(Exercise) Retype the data below exactly; skip every image.

▶

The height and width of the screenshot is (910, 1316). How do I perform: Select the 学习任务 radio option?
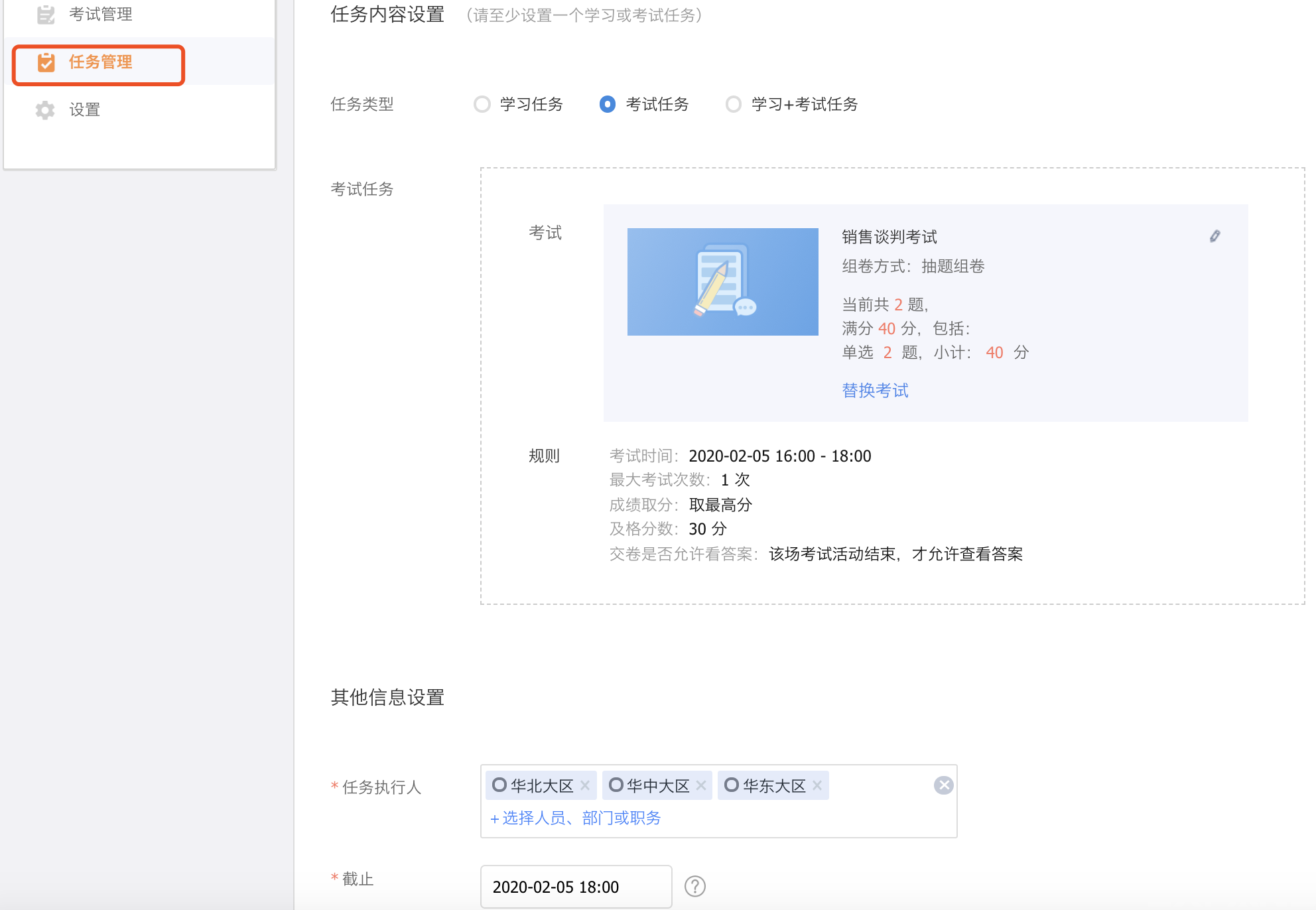482,105
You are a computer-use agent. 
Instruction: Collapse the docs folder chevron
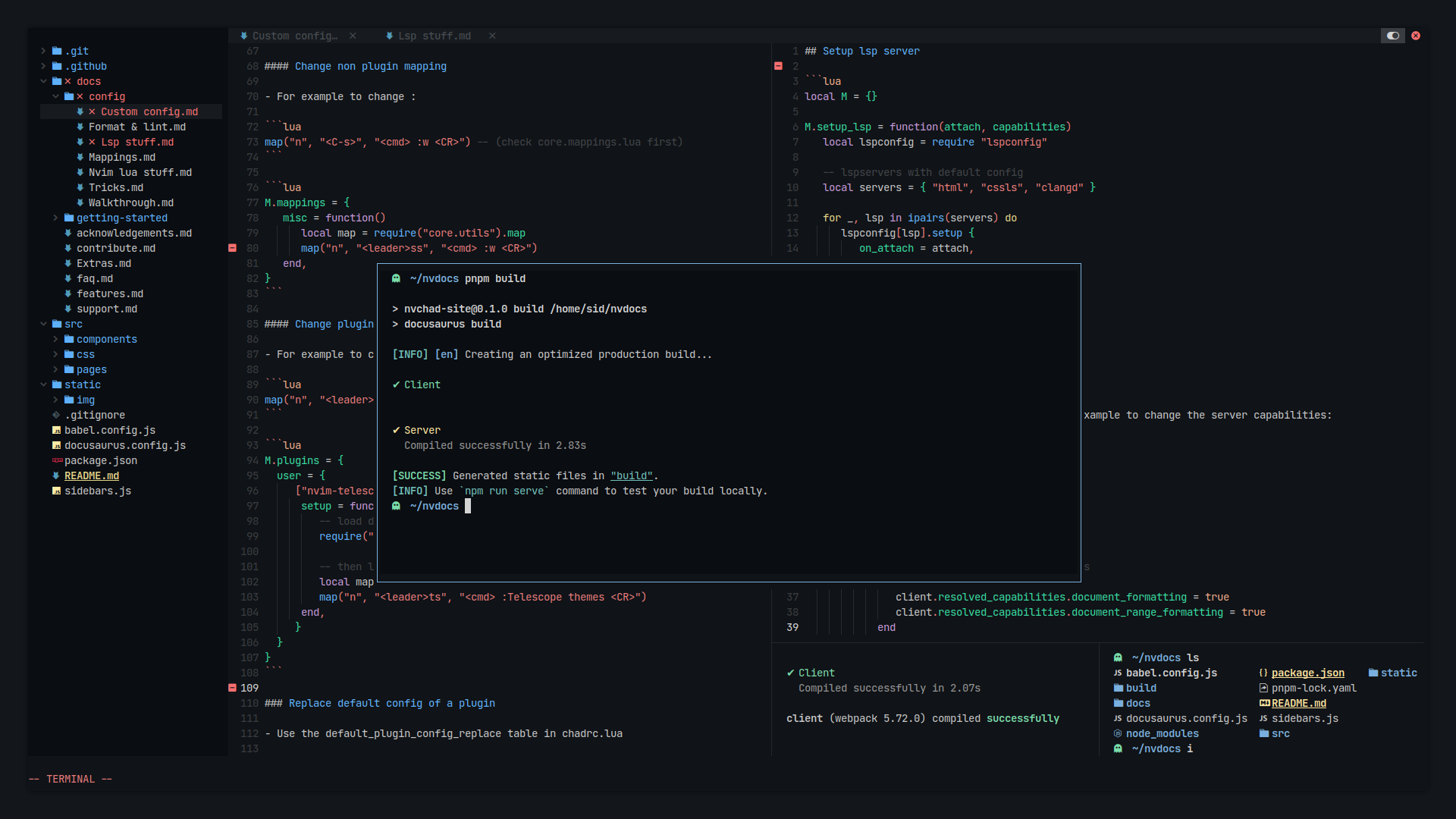[43, 81]
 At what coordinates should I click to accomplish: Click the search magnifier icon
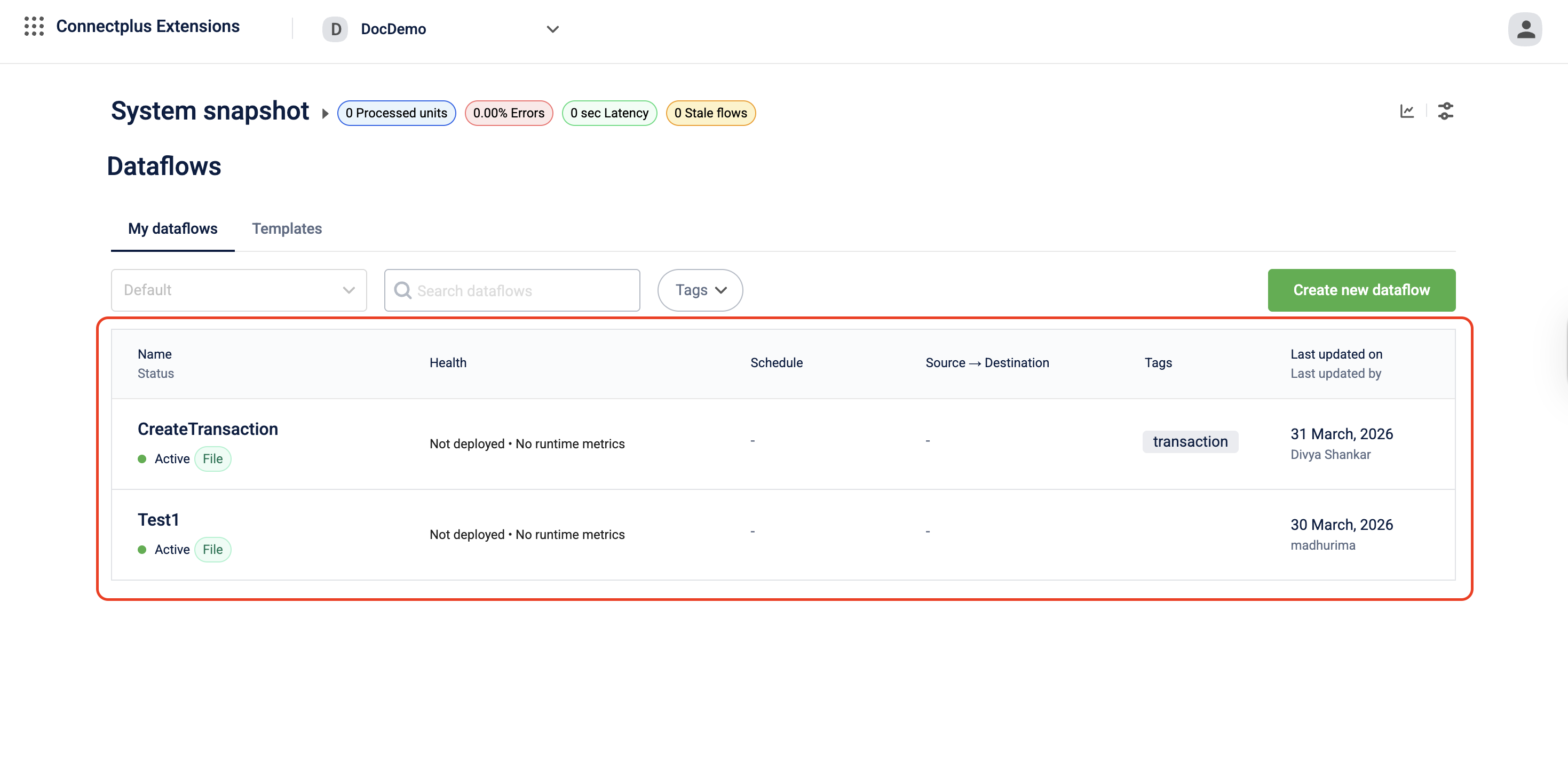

◀

(Exercise result)
The height and width of the screenshot is (910, 1316). How do I perform: Select the 学习任务 radio option?
482,105
You are a computer-use agent. 
Instruction: Collapse the docs folder chevron
[43, 81]
 At what coordinates should I click to accomplish: Click the search magnifier icon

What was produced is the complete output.